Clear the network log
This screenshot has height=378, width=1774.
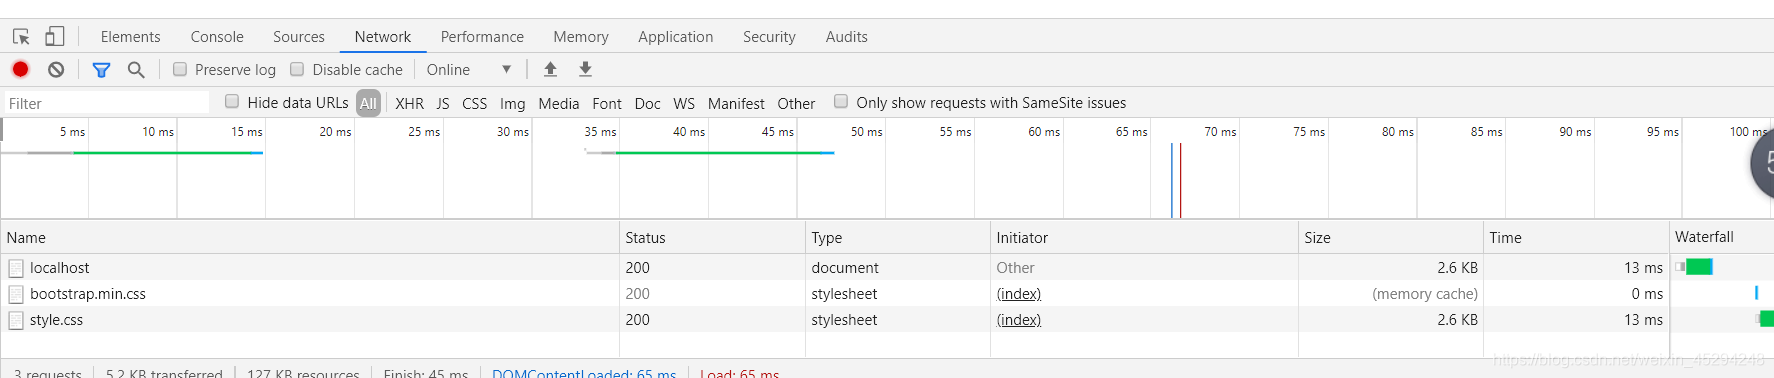[56, 69]
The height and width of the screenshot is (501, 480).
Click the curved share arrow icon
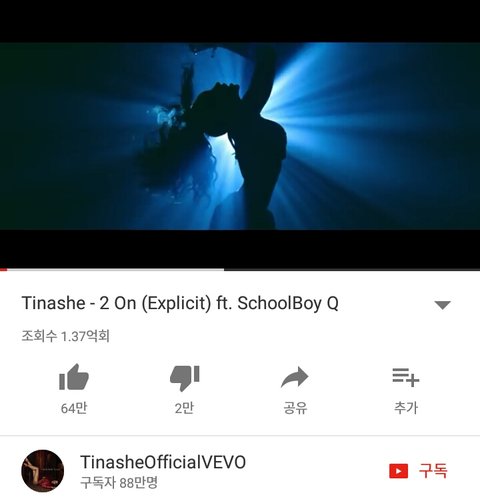(x=295, y=377)
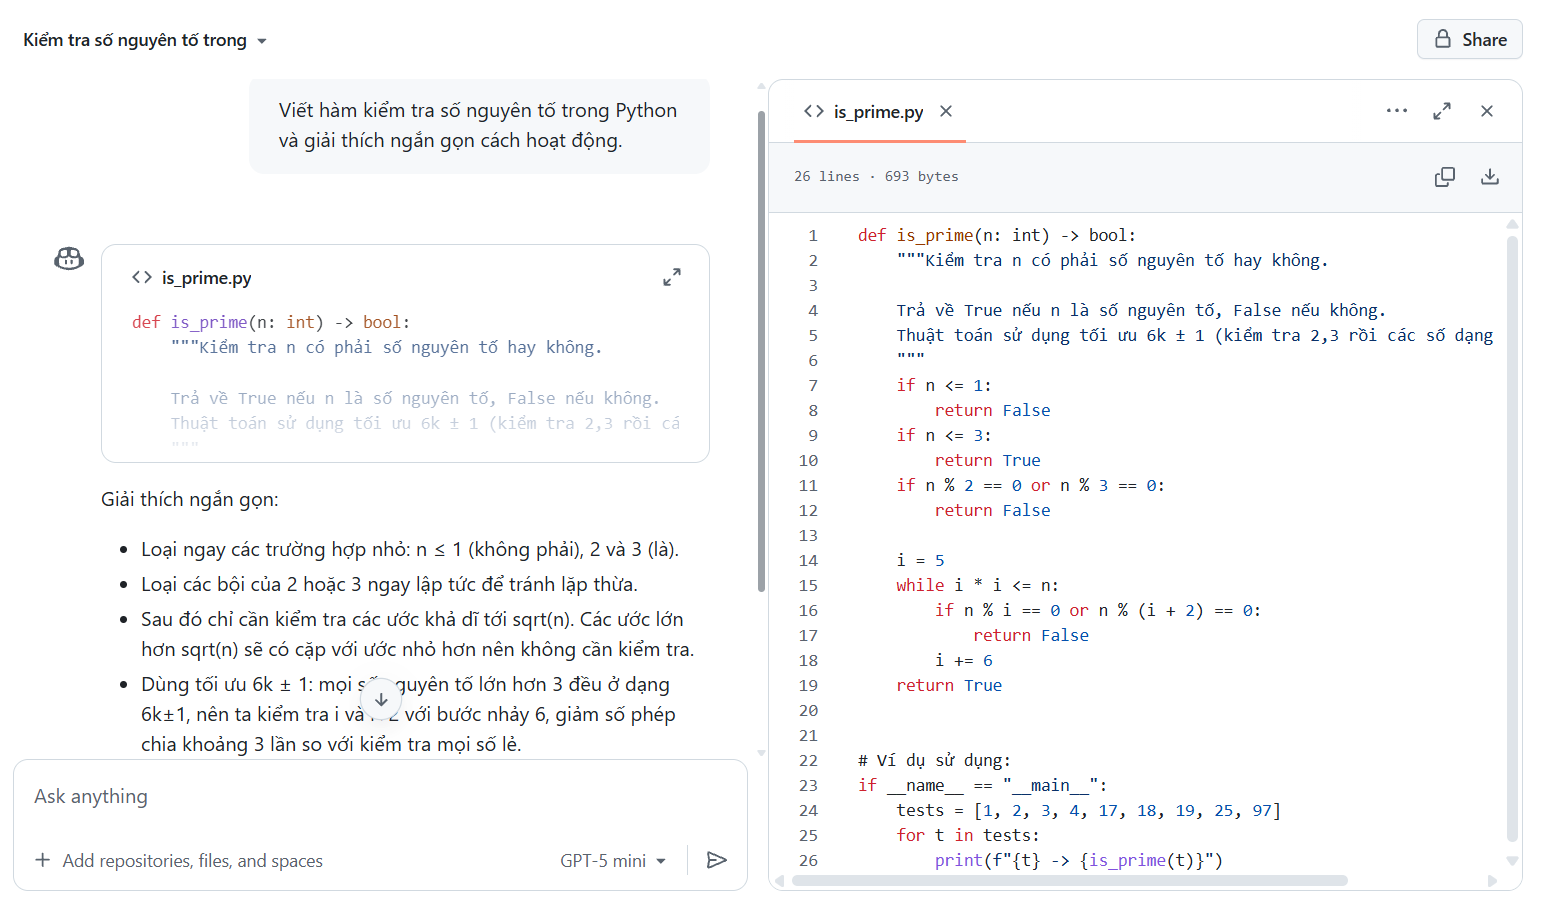
Task: Open the GPT-5 mini model selector
Action: pos(613,860)
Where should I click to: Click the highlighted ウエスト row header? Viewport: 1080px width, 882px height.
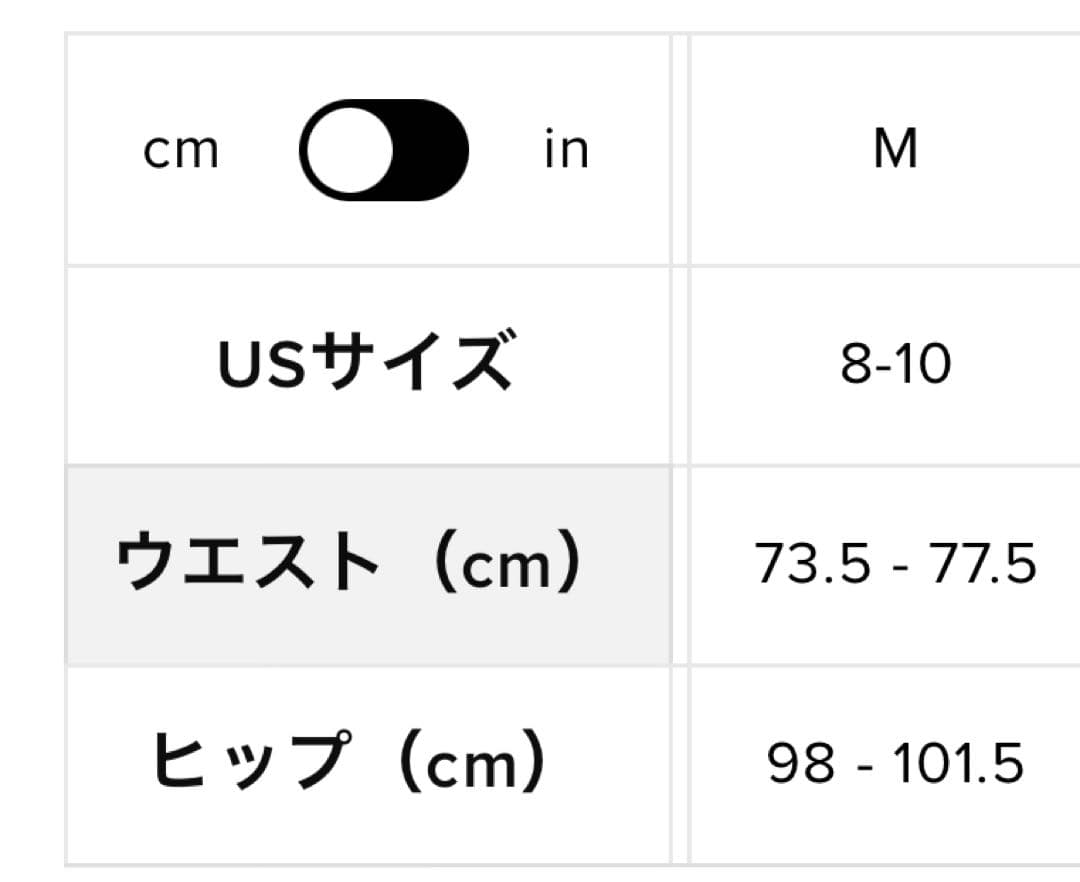[348, 565]
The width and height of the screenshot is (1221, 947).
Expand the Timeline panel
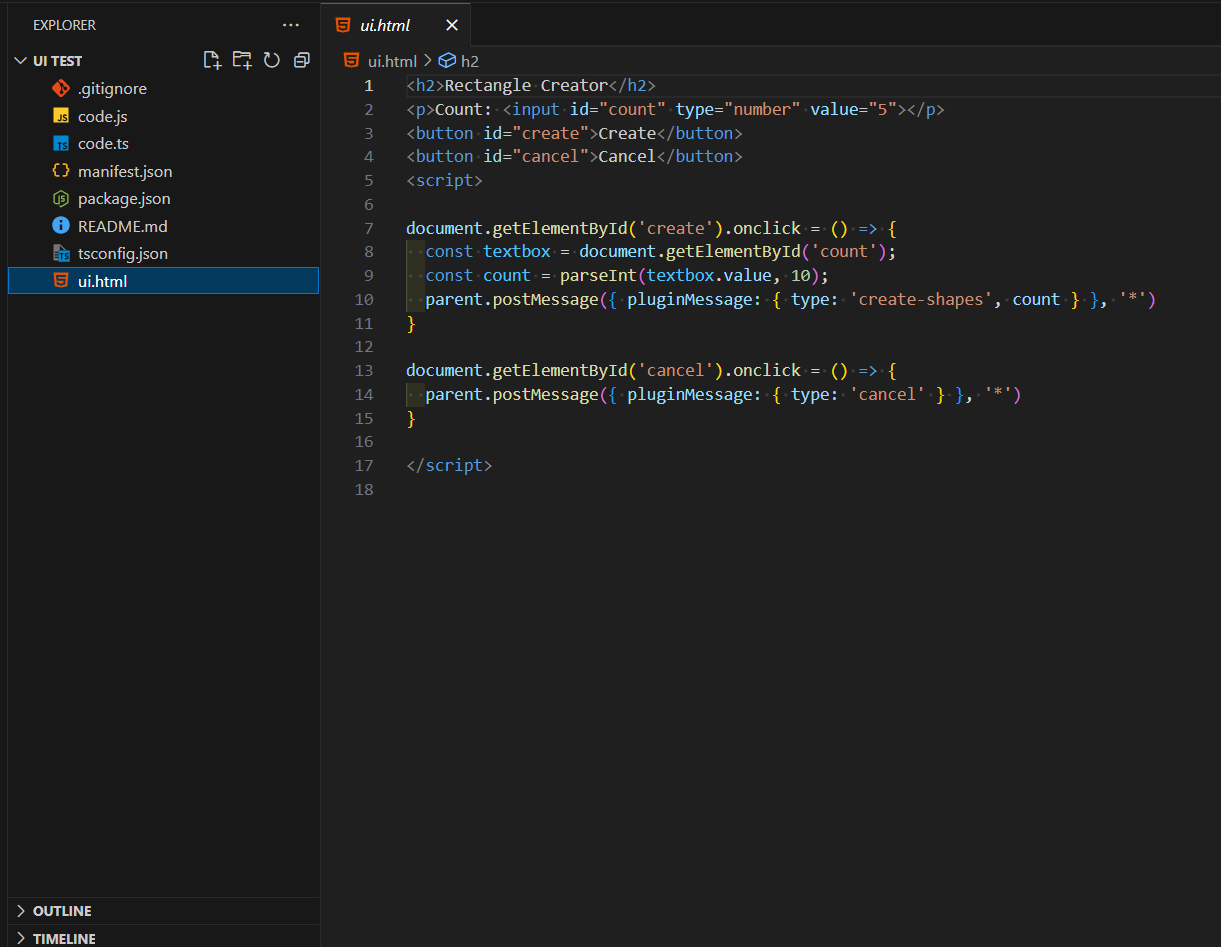[63, 938]
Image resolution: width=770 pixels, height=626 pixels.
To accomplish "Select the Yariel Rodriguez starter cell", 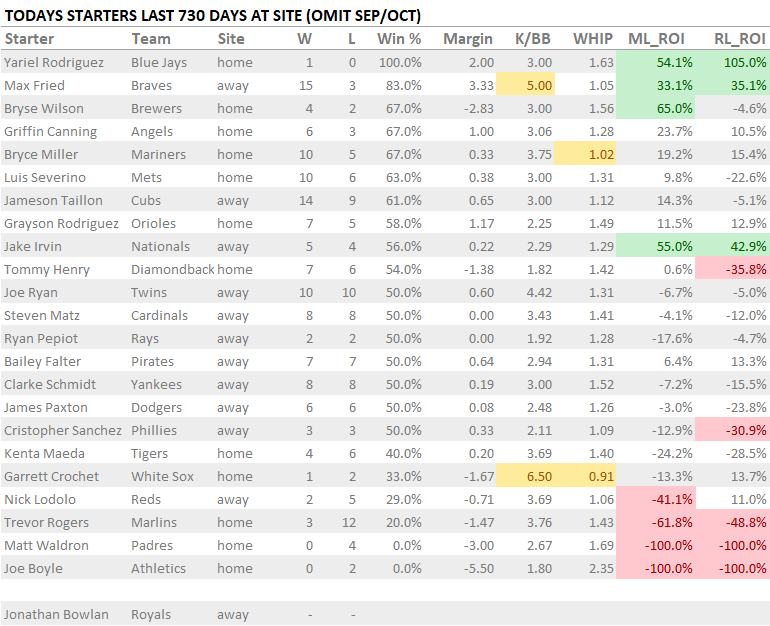I will [54, 62].
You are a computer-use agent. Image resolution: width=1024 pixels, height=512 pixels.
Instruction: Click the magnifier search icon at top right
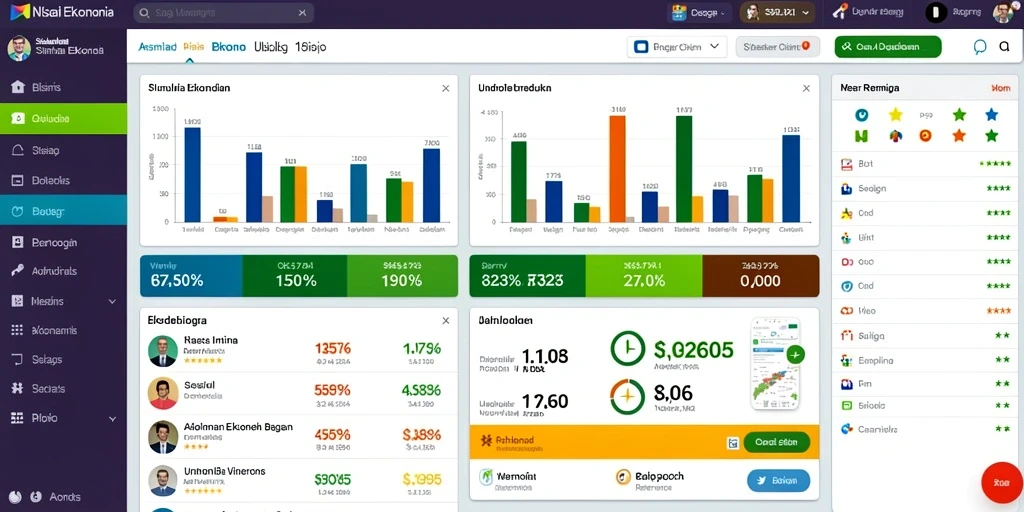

■ ■ ■

:: What you will do ::
In the material above, find the lines that contain "resolution" and show them.

:: Response ::
Image resolution: width=770 pixels, height=626 pixels.
You are a computer-use agent. Image resolution: width=1024 pixels, height=512 pixels.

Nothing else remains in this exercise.